(Working data)
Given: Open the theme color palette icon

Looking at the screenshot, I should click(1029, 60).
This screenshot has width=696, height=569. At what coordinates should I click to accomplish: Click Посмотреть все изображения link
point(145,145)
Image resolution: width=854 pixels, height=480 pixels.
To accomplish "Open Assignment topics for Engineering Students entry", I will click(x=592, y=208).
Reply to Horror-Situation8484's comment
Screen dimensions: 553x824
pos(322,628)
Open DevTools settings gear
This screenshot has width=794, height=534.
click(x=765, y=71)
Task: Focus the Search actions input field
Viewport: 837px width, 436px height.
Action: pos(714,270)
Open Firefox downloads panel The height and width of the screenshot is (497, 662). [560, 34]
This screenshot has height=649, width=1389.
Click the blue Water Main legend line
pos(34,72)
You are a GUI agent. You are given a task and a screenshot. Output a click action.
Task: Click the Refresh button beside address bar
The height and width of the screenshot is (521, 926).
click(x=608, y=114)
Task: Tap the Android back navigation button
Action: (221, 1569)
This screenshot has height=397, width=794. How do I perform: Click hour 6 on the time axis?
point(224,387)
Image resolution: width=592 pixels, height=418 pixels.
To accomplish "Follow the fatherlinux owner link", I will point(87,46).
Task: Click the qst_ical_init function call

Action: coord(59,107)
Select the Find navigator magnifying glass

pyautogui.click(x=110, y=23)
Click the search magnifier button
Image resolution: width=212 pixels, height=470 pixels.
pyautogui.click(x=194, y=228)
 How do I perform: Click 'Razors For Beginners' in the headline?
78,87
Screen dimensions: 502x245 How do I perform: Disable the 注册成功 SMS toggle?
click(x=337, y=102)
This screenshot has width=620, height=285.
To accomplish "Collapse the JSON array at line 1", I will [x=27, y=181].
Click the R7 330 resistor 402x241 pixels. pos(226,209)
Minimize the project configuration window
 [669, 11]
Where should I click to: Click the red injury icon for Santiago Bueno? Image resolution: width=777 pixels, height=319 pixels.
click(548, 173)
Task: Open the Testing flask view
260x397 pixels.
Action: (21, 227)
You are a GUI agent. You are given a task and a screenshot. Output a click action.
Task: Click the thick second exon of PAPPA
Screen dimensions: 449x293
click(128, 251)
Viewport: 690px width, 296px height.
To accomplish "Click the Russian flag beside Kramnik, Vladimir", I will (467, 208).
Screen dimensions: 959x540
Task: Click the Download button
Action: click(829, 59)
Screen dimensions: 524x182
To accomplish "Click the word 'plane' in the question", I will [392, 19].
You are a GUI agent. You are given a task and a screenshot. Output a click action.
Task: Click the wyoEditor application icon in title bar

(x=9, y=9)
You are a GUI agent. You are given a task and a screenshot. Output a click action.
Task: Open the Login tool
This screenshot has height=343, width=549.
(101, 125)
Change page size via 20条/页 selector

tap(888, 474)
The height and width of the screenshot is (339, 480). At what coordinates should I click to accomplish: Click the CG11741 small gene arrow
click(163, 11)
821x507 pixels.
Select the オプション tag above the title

(Problem) Output exactly what runs from the line with "Task: Open the Login tool" to the final line above, both lines included, and nothing else.

(Output of the exercise)
Task: Open the Login tool
This screenshot has height=343, width=549.
(101, 125)
Change page size via 20条/页 selector

tap(888, 474)
The height and width of the screenshot is (339, 480). At what coordinates should I click to accomplish: Click the CG11741 small gene arrow
click(163, 11)
821x507 pixels.
Select the オプション tag above the title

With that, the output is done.